Anda di halaman 1dari 10

Diagnosis dan Terapi Hipertensi: Guideline

AHA 2017
Hipertensi esensial merupakan penyakit tidak menular
yang masih menjadi masalah di Indonesia. Menurut
hasil riset kesehatan dasar tahun 2013, sebanyak 25,8
% penduduk Indonesia menderita hipertensi dan
sebagian besar (63,2 %) masih belum terdiagnosis
oleh petugas kesehatan.
Jika tidak diterapi dengan baik, penderita hipertensi akan berisiko
terkena berbagai macam komplikasi seperti stroke, penyakit jantung
koroner, dan gagal ginjal. Puskesmas sebagai layanan kesehatan
primer memiliki peran penting dalam mendeteksi, mendiagnosis,
serta melakukan tatalaksana pada pasien dengan hipertensi.

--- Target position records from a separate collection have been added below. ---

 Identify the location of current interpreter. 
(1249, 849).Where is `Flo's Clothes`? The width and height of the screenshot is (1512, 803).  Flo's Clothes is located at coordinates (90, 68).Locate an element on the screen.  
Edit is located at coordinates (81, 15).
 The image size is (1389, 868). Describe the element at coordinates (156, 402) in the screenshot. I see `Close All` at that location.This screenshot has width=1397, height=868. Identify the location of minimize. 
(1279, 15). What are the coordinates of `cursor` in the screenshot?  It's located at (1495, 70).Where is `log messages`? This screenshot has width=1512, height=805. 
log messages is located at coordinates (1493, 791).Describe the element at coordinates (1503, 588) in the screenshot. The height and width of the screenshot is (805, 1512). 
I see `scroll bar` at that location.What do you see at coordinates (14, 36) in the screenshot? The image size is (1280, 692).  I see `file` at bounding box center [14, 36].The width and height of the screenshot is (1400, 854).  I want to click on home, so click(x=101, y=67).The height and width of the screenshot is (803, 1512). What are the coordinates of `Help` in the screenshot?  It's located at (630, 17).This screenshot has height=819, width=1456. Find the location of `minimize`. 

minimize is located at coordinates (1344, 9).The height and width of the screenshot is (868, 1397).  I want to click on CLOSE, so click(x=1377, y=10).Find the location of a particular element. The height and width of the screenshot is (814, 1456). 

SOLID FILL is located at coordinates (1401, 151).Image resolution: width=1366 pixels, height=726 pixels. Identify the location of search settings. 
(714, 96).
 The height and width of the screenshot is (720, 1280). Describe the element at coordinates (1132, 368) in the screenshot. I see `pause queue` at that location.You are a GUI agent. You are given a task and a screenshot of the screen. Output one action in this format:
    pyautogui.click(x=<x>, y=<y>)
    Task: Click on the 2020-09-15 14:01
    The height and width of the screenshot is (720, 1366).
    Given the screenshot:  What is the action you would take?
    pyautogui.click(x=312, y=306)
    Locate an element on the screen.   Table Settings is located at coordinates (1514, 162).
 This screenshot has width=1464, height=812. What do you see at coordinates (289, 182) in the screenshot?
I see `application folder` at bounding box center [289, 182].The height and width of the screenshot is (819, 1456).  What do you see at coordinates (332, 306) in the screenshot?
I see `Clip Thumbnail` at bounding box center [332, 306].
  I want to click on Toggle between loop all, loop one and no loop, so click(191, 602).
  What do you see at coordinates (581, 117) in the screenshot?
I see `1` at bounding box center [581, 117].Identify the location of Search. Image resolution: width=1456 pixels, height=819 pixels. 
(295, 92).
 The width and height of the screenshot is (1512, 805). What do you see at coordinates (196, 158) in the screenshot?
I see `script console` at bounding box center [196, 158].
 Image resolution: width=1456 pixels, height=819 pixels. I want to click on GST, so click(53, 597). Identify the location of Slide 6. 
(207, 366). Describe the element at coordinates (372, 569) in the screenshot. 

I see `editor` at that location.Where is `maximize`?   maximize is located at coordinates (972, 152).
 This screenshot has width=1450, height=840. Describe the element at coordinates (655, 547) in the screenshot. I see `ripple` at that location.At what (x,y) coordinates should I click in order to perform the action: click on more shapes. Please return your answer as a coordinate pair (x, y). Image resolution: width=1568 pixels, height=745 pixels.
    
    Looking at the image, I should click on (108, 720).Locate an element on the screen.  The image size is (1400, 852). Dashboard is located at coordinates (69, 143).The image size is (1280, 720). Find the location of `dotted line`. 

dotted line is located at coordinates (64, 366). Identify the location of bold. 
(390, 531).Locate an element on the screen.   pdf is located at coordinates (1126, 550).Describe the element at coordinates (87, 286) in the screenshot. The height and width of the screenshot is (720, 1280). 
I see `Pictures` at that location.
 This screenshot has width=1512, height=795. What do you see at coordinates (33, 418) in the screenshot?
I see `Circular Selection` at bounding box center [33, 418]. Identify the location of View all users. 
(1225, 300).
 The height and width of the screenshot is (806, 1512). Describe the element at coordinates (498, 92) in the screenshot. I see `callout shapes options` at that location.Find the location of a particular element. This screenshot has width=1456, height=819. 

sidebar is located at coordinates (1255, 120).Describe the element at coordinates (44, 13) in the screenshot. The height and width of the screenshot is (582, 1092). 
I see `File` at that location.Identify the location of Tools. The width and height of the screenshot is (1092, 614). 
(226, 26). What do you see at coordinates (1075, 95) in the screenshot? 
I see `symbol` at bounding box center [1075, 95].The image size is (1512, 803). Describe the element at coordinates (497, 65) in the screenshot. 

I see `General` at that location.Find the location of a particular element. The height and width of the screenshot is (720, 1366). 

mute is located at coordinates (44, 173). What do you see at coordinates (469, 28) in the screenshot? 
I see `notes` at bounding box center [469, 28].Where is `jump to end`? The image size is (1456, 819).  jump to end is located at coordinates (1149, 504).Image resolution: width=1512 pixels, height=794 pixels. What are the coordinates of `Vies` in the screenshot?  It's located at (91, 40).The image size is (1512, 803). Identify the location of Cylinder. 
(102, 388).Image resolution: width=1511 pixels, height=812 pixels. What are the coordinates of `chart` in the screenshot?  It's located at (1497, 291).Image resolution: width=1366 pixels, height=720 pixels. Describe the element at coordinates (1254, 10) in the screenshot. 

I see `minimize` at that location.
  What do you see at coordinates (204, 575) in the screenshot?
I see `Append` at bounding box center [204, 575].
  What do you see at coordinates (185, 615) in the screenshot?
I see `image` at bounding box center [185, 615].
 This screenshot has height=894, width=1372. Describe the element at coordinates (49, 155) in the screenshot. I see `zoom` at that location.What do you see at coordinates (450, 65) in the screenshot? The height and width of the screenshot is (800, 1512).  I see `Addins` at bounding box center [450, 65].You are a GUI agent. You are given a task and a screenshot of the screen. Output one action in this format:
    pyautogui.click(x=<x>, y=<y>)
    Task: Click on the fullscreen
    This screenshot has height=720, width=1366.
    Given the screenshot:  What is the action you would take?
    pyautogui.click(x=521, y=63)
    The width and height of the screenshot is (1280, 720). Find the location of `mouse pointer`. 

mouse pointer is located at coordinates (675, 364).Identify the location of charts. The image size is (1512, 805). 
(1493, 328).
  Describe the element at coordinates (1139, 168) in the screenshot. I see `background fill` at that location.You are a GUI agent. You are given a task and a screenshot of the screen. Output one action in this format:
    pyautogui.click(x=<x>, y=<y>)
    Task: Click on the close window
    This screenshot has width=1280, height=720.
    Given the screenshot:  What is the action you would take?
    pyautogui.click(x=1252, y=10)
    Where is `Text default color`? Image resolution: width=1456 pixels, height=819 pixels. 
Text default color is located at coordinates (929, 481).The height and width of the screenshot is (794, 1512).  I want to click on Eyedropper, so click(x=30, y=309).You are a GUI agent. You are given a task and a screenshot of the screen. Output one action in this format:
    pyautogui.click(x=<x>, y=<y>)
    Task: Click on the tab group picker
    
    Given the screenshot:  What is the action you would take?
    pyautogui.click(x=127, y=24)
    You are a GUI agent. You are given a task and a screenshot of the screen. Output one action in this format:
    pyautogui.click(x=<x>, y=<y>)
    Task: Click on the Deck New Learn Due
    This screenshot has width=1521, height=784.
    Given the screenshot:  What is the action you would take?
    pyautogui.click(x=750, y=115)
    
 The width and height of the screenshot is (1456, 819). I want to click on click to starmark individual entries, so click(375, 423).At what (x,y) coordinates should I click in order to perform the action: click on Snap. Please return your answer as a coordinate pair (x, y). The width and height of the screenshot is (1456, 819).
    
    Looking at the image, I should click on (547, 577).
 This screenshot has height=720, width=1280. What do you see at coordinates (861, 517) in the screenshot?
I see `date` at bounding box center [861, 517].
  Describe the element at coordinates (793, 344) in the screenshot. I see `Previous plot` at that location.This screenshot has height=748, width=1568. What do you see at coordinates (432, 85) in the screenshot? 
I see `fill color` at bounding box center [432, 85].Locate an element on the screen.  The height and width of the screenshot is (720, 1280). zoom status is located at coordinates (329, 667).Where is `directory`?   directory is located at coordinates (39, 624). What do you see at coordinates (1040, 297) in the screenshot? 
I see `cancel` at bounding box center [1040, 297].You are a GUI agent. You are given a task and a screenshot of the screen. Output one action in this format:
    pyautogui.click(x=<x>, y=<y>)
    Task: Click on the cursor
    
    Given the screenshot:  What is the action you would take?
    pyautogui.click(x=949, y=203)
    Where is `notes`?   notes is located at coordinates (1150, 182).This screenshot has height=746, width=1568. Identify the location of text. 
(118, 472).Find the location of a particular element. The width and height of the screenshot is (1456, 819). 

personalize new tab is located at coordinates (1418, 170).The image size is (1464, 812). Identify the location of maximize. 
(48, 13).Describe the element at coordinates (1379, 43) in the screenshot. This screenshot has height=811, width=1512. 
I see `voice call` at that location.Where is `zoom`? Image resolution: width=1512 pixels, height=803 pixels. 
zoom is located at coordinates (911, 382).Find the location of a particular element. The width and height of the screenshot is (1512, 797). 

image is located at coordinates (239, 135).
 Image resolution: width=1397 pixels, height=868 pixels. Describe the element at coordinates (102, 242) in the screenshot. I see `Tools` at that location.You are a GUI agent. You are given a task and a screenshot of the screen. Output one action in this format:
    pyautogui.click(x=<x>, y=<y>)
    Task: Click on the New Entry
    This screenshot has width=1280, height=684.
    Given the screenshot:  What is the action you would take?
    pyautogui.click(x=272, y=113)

Pemahaman mengenai diagnosis dan terapi hipertensi esensial


sesuai dengan guideline terbaru diperlukan oleh petugas kesehatan,
terutama pada layanan kesehatan primer.
American College of Cardiology (ACC) dan American Heart
Association (AHA) bekerjasama dengan beberapa perhimpunan
kardiologi telah merilis panduan terbaru hipertensi pada tahun
2017.

Berdasarkan panduan tersebut, tekanan darah pada dewasa


diklasifikasikan sebagai berikut:
Tekanan darah didapatkan dari rata-rata ≥ 2 kali pengukuran pada ≥
2 kesempatan yang berbeda. Kesalahan yang sering terjadi pada
praktiknya seperti posisi cuff yang tidak sejajar dengan jantung,
penurunan dari cuff yang terlalu cepat pada pengukuran dengan
auskultasi, dan mengandalkan hasil dari satu kali pengukuran saja
dapat menimbulkan ketidak akuratan dalam penentuan tekanan
darah. Selain itu tensimeter yang digunakan harus dikalibrasi secara
berkala. Apabila pengukuran sistolik dan diastolik termasuk pada
dua kategori, maka kategori yang lebih tinggi yang digunakan.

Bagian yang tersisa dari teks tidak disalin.